まとまらない心のまま本部を歩く。杞憂だったのかと思うほど変わらない笑顔のピオが近づいてきた。
「お昼、食べたーい」
オレが見返しても、続けられる言葉はない。アーサーさんと飯をしたことを、話すつもりはないのか。
「他に誘いたい相手、いないのかよ」
オレは知っている。アーサーさんと飯をしたこと。黙ったって、わかるからな。
「トストがだめだったら、さみしく他の子にあたるよ」
オレが最優先。そう思える言葉。
でもそれは、オレが弟だから。誰よりも長いつきあいがあるから。
なのに。
ピオの中からは、弟としてのオレすらも消えそうになっているのか?
「……ふざけんな」
強固なキズナ。近すぎる距離。
だけどあくまでも、血のつながりのない他人でしかない。切ろうと思えば、あっさり切れる縁だった。

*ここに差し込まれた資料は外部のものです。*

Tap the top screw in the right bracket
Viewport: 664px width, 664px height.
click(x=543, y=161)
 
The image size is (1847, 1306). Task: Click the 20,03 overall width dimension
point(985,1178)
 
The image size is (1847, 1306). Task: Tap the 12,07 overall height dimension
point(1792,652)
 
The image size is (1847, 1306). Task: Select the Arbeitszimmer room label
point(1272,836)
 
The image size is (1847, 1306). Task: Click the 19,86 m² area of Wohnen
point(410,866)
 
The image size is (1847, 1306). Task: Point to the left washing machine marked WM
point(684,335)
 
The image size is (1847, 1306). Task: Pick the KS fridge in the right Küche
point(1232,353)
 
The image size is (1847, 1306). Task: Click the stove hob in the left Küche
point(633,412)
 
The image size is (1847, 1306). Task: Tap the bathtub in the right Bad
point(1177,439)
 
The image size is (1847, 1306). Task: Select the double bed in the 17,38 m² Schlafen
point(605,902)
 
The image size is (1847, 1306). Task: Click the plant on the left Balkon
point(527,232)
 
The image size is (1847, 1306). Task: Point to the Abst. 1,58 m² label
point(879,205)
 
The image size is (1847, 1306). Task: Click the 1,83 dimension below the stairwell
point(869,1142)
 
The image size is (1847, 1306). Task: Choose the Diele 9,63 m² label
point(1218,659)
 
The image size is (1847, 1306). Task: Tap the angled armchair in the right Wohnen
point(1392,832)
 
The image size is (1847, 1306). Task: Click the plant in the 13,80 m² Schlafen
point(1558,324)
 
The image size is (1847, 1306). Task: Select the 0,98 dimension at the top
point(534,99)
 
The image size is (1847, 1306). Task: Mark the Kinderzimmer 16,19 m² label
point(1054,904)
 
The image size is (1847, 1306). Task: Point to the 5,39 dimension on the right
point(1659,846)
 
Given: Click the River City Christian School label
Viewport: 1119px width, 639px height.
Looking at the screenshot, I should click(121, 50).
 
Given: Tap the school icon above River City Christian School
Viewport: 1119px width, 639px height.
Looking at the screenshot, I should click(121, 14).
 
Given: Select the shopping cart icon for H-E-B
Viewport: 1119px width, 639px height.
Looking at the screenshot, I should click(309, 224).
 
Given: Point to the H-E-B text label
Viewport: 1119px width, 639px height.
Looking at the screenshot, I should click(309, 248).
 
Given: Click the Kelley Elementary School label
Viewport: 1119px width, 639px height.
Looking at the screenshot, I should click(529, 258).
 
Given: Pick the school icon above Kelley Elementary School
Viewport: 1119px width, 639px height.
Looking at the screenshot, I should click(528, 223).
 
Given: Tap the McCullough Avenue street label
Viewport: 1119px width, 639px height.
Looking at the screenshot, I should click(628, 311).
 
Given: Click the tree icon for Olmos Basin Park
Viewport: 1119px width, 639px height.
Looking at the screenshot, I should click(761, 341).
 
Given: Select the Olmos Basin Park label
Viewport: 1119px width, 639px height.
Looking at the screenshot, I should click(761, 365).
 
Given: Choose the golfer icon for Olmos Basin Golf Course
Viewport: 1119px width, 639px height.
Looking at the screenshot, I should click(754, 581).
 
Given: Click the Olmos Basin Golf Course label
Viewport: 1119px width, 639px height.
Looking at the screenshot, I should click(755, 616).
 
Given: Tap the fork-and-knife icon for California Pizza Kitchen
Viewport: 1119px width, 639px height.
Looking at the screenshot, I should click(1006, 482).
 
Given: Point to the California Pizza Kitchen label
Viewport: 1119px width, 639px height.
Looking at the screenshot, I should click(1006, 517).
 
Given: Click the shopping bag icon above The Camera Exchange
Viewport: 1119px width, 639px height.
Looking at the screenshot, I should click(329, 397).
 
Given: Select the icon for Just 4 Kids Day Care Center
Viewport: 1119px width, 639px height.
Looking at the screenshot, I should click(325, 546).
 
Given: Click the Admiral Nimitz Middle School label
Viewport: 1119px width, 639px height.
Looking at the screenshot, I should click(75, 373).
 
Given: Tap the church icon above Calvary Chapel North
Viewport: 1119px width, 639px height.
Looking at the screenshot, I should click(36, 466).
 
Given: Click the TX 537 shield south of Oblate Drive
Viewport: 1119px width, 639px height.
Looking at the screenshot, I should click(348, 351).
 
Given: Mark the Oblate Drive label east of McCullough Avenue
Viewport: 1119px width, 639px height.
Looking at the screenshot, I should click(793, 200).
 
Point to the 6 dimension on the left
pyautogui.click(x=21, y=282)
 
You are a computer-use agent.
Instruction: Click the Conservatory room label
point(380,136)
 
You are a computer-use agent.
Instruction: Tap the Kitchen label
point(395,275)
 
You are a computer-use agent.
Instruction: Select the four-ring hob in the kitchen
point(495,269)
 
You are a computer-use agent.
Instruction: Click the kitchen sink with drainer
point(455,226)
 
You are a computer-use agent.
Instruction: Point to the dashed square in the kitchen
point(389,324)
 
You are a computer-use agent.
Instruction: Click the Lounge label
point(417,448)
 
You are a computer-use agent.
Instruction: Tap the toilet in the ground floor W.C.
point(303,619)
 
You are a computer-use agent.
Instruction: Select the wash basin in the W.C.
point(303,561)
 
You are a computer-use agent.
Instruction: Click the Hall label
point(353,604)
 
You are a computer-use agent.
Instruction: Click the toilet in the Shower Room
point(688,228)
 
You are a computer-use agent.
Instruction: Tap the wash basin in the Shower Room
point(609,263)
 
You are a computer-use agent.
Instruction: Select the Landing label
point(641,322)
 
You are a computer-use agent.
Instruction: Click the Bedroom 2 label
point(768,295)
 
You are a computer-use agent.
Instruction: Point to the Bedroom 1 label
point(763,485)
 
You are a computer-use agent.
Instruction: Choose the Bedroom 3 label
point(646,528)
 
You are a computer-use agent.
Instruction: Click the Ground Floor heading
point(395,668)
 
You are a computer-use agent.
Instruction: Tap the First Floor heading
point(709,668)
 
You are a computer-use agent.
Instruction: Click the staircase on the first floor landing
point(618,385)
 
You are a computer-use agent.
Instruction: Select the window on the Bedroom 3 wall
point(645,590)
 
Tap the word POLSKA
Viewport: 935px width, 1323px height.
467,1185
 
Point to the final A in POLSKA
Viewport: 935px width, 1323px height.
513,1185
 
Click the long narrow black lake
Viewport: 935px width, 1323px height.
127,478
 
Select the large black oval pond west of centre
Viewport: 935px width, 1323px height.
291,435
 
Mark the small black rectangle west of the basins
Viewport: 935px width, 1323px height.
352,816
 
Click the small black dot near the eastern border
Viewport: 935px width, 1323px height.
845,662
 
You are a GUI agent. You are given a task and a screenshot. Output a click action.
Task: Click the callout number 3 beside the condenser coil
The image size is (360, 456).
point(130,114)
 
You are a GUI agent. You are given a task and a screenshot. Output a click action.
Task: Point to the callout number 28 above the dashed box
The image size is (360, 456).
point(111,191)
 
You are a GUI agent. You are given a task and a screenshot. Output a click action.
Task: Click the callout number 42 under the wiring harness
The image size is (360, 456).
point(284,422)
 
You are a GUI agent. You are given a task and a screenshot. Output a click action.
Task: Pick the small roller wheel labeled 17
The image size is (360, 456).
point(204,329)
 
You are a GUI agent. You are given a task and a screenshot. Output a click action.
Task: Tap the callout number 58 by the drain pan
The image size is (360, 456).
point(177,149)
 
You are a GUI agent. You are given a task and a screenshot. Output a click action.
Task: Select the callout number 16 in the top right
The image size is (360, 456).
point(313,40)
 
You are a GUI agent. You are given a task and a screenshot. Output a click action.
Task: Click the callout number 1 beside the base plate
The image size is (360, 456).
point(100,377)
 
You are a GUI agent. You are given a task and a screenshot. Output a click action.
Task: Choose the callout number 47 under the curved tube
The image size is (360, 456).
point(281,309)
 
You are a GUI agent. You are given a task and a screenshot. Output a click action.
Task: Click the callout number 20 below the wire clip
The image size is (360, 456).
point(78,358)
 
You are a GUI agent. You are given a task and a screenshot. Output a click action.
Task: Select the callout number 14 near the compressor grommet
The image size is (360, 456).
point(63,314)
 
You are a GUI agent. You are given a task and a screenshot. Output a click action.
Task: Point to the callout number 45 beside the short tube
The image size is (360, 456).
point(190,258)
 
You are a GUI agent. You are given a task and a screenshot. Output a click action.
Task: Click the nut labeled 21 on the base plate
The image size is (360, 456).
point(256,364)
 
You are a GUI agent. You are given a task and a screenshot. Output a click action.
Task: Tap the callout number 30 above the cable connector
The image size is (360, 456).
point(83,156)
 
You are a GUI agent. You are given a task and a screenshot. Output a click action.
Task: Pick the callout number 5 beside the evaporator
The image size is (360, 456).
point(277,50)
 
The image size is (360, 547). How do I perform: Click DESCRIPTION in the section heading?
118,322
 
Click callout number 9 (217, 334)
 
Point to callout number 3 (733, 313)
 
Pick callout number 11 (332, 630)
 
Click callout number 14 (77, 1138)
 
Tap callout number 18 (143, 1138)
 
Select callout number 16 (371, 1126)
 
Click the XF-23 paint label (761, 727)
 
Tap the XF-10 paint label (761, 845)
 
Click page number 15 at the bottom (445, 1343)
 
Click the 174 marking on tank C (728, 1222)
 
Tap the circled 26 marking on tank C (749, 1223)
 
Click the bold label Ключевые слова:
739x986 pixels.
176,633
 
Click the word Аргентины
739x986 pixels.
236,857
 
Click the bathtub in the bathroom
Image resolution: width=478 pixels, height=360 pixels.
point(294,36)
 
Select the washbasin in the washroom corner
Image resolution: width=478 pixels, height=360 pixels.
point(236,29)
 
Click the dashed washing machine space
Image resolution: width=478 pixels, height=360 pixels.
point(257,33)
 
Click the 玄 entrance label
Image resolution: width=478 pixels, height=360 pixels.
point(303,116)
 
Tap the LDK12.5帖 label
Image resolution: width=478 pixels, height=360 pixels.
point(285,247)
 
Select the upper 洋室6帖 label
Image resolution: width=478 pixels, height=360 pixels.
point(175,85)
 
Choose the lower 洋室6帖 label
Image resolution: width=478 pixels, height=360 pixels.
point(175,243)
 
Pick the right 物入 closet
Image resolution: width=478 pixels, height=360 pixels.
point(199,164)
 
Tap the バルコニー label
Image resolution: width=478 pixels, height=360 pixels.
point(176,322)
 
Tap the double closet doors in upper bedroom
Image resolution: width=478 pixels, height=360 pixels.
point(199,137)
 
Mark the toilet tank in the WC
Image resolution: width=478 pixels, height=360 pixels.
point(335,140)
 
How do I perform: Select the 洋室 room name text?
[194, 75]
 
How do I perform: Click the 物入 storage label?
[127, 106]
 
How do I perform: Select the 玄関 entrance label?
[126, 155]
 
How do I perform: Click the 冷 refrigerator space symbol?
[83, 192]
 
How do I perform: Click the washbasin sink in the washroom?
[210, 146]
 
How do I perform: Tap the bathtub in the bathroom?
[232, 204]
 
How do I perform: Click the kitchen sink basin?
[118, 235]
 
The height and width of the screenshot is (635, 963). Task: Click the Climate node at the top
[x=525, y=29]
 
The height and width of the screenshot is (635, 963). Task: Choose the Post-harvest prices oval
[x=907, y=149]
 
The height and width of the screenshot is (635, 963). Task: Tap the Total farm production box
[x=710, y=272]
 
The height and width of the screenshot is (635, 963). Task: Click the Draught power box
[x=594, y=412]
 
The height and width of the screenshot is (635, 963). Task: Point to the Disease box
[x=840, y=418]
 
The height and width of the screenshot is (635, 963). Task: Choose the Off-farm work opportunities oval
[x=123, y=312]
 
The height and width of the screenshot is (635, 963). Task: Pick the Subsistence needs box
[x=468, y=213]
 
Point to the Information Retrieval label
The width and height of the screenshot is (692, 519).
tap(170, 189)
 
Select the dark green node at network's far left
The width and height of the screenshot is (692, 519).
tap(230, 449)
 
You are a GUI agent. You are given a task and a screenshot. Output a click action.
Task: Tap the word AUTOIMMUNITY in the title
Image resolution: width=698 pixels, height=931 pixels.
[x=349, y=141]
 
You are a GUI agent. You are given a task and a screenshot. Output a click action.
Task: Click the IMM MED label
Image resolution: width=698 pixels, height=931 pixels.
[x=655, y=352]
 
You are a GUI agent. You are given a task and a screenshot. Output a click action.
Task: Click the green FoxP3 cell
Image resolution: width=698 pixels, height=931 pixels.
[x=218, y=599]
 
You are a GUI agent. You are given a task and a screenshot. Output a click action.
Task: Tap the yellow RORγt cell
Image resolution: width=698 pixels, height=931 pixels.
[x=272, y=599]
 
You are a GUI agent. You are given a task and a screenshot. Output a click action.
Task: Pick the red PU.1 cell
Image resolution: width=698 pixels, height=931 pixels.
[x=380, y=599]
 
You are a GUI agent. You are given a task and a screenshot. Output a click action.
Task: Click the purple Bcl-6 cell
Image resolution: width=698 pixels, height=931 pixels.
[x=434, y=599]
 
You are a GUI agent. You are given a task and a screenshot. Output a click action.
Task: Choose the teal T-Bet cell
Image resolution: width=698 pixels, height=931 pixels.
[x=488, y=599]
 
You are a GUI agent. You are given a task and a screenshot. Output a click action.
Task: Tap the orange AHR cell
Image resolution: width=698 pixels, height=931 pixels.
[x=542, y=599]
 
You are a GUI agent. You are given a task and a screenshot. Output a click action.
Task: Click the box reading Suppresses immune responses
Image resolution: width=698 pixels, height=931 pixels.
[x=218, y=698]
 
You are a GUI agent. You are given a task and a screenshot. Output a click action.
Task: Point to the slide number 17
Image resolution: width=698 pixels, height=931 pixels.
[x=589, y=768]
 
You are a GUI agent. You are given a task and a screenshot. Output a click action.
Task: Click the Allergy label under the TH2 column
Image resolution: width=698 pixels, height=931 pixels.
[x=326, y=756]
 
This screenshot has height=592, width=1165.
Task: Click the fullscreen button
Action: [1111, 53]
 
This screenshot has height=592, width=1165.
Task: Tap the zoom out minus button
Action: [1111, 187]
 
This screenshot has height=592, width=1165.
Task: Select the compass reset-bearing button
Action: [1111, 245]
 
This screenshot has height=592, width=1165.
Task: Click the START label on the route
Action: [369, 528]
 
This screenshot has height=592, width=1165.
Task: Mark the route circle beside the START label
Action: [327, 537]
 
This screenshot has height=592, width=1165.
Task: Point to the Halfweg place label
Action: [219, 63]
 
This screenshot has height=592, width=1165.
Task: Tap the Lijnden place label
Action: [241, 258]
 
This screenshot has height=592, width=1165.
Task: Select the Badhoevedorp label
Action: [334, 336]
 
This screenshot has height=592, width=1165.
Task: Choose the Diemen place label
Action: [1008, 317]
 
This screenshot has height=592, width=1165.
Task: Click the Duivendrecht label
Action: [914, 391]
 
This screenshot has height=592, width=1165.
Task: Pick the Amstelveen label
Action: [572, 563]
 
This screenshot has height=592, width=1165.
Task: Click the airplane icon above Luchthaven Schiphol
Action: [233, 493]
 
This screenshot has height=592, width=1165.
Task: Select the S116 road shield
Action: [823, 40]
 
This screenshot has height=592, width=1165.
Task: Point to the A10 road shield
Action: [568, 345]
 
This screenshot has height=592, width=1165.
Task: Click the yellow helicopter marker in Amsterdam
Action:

ピオにとって、オレはずっと弟で。不要になったら、他人以下にしようってのかよ。
「いい加減にしろよ! もうオレを振り回すな!」
ぐちゃぐちゃまとまらない感情のままに叫ぶ。呆気にとられるピオを背に逃げた。
弟として見守る。
決心を固めきれないまま。『弟としてのオレすらいらない』と、それすら拒絶された気がした。
駆けて、駆けて、駆けて……ついた先はあの小屋だった。
荒れた呼吸のまま飛びこんだオレに、相変わらずのホコリが押し寄せて喉にダメージを食らう。構う心の余裕なんかなかった。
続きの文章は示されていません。